Reliability of a 3D Body Scanner for Anthropometric Measurements of Central Obesity

Obes Open Access. 2016 Nov;2(3):10.16966/2380-5528.122. doi: 10.16966/2380-5528.122. Epub 2016 Oct 6.

Abstract

Background: Central obesity poses a significant risk for cardiovascular diseases, but the reproducibility of manual measurements of waist and hip circumferences has been questioned. An automated 3D body scanner that uses white light rays could potentially increase the reliability of these anthropometric measurements.

Methods: We assessed the reproducibility of anthropometric measurements performed manually and using a 3D-scanner in 83 adult volunteers. Manual measures of WC and HC were obtained using unmarked, non-elastic ribbons in order to avoid observer and confirmation bias. The 3D-scanner was used to create body images and to obtain WC and HC measurements in an automated fashion.
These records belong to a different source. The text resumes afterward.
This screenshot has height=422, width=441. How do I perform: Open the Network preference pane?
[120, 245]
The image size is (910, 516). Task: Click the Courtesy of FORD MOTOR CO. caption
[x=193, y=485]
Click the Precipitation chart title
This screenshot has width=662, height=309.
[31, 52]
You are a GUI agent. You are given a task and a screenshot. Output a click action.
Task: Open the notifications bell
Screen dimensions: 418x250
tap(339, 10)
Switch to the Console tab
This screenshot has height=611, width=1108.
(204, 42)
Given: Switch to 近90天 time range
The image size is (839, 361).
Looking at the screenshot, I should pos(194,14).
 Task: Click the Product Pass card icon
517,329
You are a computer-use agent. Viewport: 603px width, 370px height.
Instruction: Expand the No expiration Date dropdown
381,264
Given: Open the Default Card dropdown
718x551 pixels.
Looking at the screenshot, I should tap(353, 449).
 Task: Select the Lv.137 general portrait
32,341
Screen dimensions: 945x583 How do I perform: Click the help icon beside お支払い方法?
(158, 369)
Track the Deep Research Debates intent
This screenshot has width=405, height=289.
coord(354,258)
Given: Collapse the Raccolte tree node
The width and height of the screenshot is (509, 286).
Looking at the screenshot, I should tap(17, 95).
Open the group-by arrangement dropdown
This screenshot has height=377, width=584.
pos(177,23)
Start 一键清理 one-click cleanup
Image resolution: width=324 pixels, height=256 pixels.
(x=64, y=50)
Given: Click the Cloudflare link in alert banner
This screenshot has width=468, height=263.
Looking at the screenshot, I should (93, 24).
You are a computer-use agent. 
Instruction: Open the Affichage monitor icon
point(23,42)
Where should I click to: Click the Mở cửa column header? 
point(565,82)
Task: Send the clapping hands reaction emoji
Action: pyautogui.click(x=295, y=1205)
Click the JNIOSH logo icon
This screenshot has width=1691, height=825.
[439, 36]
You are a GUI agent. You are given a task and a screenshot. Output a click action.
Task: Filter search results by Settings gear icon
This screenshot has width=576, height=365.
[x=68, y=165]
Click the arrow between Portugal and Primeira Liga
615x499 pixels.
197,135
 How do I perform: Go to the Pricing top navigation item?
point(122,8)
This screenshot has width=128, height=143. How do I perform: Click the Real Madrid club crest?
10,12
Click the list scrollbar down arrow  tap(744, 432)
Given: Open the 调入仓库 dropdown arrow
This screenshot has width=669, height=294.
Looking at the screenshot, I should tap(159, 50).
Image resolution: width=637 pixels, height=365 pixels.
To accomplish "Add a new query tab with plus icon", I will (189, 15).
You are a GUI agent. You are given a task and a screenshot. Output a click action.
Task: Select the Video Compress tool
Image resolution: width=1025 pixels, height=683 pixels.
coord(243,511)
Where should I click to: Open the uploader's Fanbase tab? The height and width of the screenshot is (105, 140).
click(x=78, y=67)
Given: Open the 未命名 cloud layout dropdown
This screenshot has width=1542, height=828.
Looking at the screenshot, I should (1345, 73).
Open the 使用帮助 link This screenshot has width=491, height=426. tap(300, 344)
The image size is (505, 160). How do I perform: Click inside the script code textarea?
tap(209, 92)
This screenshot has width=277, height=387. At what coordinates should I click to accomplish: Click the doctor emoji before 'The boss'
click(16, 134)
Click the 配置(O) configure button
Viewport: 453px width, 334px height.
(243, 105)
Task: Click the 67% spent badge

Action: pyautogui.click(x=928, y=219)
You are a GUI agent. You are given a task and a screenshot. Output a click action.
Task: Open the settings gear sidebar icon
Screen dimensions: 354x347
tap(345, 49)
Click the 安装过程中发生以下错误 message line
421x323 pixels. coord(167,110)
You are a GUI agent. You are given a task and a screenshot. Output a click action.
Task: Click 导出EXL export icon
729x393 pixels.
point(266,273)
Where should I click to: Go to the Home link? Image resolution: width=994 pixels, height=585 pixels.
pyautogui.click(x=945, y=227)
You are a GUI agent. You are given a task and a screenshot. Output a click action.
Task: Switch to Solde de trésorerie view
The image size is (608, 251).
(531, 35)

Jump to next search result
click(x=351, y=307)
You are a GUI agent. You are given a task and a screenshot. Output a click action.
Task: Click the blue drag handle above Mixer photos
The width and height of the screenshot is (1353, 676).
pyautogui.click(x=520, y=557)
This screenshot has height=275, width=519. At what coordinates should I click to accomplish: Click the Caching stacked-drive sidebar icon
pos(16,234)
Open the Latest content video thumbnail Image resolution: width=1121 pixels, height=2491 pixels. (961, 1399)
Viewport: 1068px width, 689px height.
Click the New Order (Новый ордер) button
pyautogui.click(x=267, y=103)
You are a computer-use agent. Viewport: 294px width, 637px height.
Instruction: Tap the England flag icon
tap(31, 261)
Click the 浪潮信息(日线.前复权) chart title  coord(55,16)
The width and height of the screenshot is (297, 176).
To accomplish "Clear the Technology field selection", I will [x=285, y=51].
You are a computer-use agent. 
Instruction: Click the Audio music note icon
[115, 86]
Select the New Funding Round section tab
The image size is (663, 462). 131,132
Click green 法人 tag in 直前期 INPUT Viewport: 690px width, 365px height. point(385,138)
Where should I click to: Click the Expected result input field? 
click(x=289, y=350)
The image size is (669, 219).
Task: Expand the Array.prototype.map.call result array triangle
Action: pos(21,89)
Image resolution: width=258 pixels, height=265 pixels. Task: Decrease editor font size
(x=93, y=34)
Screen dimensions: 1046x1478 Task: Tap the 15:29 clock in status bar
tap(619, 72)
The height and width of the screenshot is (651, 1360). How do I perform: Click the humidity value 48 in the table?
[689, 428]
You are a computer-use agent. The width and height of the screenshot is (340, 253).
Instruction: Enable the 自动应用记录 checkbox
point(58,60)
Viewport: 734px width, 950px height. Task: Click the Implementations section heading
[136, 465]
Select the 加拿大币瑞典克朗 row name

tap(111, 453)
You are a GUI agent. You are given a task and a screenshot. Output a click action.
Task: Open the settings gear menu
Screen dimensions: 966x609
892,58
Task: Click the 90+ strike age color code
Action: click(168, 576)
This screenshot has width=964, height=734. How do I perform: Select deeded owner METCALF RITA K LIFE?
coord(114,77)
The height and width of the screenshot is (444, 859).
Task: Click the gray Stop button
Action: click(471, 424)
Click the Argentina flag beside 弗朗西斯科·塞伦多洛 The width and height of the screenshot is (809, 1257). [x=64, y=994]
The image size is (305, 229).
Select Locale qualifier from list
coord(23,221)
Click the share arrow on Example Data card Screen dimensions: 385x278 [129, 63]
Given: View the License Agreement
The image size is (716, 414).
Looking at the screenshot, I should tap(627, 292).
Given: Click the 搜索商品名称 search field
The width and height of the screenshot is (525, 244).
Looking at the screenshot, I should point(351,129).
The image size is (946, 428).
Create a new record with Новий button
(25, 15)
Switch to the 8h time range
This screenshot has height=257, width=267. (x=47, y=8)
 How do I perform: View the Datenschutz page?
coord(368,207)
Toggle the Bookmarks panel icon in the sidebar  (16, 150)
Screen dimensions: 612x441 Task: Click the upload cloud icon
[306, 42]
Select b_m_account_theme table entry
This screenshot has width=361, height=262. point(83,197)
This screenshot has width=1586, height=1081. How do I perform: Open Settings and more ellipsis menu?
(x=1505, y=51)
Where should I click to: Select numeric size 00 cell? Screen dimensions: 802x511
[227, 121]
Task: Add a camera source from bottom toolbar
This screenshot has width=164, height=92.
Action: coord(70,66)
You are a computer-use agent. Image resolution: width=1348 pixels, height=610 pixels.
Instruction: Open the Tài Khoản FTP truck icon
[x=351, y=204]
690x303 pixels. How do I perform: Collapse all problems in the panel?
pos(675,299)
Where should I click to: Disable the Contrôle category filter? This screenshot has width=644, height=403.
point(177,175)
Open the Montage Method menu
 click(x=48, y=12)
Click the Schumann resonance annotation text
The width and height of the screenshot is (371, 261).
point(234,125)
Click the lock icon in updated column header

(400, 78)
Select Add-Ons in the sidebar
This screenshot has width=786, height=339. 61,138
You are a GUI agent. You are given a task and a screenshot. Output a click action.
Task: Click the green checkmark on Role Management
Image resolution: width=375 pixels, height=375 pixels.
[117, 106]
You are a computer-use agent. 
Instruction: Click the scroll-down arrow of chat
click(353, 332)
Results: The inter-observer mean differences were 3.9 ± 2.4 cm for WC; 2.7 ± 2.4 cm, for HC, and 0.006 ± 0.02 cm for WHR. Intra-observer mean differences for manual measurements were 3.1 ± 1.9 cm for WC, 1.8 ± 2.2 cm for HC and 0.11 ± 0.1 cm for WHR. The 3D-scanner variability for WC was 1.3 ± 0.9 cm, for HC was 0.8 ± 0.1 and 0.005 ± 0.01 cm for WHR. All means were significantly different (p<0.05) between manual and automated methods.

Conclusion: The 3D-scanner is a more reliable and reproducible method for measuring WC, HC and WHR to detect central obesity.

Keywords: 3D-scanner; Central obesity; Hip circumference; Obesity; Waist circumference; Waist-to-hip ratio.